Cette saison s'annonce noire pour les forains de Belgique.
Cette saison s'annonce noire pour les forains de Belgique. - © MIGUEL MEDINA - AFP

C’est un secteur qui souffre lui aussi de la crise du coronavirus. Les forains n’ont pas le sourire. Les foires sont supprimées depuis pratiquement deux mois. Celle de Charleroi, par exemple, devrait battre son plein en ce moment. Le problème, c’est que les annulations se poursuivent, au-delà même du confinement. Le secteur évoque une catastrophe économique sans précédent. Explications

Du jamais vu depuis la 2e guerre mondiale

Traditionnellement, c’est mi-février que les premiers manèges s’installent. Mais depuis le 19 mars dernier, toutes les foires sont purement et simplement annulées. "On est en train de vivre ce que nos grands-parents nous décrivaient pour qualifier la période de la deuxième guerre mondiale", précise Anthony Mastrovalerio, le Président de l’Union des Industriels Forains Belges. "Pour nous, c’est une catastrophe économique sans précédent qui s’annonce", conclut-il.

Car les autotamponneuses, les tirs à la carabine et autres maisons fantômes continuent de coûter de l’argent même à l’arrêt. "Nos crédits sont en cours et nous devons les rembourser tous les mois ! On ne sait pas combien de temps on va pouvoir tenir comme ça."

Un revenu de remplacement

Autre problème : les frais encore plus nombreux qu’avant liés au stockage des attractions. Mais les forains sont indépendants et cette fois-ci, ils ont reçu un revenu de remplacement, pour mars et avril.
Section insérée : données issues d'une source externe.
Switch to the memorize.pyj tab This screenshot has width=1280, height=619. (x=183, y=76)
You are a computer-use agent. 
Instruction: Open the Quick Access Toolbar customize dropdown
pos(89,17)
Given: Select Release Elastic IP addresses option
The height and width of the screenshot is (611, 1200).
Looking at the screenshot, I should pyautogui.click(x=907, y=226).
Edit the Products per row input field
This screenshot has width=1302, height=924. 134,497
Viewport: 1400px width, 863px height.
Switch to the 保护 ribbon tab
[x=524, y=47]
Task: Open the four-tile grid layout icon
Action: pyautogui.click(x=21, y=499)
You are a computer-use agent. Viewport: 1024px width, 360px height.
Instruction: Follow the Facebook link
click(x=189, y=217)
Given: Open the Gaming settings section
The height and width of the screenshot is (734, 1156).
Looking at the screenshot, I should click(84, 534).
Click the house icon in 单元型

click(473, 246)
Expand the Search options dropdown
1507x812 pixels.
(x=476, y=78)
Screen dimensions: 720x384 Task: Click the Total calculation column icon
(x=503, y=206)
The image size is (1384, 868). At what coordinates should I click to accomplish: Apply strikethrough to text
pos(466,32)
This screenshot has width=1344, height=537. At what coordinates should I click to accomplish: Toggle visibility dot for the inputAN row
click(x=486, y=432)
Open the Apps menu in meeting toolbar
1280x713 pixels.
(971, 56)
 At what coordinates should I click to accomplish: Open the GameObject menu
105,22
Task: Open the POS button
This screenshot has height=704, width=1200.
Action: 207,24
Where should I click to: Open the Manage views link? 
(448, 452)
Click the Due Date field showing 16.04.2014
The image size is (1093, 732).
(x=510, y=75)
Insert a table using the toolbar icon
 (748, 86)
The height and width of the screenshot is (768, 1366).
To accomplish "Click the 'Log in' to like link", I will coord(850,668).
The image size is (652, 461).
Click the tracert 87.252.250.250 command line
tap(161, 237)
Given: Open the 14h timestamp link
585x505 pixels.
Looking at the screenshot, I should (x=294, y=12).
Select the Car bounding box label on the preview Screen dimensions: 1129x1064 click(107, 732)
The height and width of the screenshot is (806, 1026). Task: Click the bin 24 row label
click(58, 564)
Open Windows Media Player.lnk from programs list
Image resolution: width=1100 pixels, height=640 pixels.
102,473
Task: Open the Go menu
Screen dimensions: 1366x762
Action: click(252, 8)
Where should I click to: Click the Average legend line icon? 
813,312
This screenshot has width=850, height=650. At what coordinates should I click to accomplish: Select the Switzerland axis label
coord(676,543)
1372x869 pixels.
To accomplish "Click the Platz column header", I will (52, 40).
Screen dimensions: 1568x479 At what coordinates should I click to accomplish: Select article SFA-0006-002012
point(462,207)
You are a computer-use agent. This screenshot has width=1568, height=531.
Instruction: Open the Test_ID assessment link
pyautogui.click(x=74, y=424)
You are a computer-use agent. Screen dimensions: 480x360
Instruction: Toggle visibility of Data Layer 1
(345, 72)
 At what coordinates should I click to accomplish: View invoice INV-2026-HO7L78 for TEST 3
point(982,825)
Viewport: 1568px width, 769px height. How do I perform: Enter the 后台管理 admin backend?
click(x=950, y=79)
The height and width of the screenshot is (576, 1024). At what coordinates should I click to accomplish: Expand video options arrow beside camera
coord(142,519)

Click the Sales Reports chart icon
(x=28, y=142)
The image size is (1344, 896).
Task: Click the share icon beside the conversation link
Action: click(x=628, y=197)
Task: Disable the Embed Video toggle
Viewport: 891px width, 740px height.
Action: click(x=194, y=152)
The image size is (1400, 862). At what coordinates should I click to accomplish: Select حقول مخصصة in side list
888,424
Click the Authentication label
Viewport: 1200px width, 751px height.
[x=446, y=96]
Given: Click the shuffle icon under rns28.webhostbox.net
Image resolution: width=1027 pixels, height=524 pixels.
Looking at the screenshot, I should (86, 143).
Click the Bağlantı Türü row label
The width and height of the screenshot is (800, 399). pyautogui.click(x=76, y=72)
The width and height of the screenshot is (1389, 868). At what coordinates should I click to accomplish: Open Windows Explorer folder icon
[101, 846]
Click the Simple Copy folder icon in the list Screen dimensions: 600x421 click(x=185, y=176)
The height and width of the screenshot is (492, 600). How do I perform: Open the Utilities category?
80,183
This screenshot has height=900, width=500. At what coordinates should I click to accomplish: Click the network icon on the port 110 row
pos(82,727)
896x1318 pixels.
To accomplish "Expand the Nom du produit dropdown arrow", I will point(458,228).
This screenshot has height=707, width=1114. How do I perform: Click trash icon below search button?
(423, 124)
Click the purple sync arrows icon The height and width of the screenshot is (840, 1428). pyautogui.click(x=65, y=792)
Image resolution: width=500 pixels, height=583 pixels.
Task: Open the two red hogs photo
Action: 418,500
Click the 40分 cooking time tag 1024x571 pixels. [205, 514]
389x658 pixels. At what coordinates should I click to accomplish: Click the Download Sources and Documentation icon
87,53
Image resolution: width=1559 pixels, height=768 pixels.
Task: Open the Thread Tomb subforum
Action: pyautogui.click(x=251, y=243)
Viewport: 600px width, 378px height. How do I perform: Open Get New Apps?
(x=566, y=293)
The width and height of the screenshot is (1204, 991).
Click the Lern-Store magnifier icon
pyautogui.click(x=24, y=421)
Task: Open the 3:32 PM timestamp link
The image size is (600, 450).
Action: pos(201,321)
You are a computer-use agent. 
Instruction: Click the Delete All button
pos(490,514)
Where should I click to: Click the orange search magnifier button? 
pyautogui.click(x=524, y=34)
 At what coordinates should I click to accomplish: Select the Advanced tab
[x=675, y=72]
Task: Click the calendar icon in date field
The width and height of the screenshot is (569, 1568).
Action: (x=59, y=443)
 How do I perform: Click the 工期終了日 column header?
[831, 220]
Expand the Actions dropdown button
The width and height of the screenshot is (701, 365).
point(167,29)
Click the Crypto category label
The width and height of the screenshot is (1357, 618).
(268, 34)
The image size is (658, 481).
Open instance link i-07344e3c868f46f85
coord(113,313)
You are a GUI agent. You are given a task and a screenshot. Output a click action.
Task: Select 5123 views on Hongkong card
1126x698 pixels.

Ensuite, point d’interrogation à ce stade, alors que les annonces d’annulations se poursuivent. "Toutes les foires ou presque sont annulées jusqu’à fin juin. On va largement dépasser les deux mois sans rentrée financière", se désole Anthony Mastrovalerio.

Les forains comptent sur une reprise pour la fin de saison, en automne (elle se termine traditionnellement mi-novembre). Et ils rejoignent l’appel global à faire vivre les commerces et services belges après le confinement.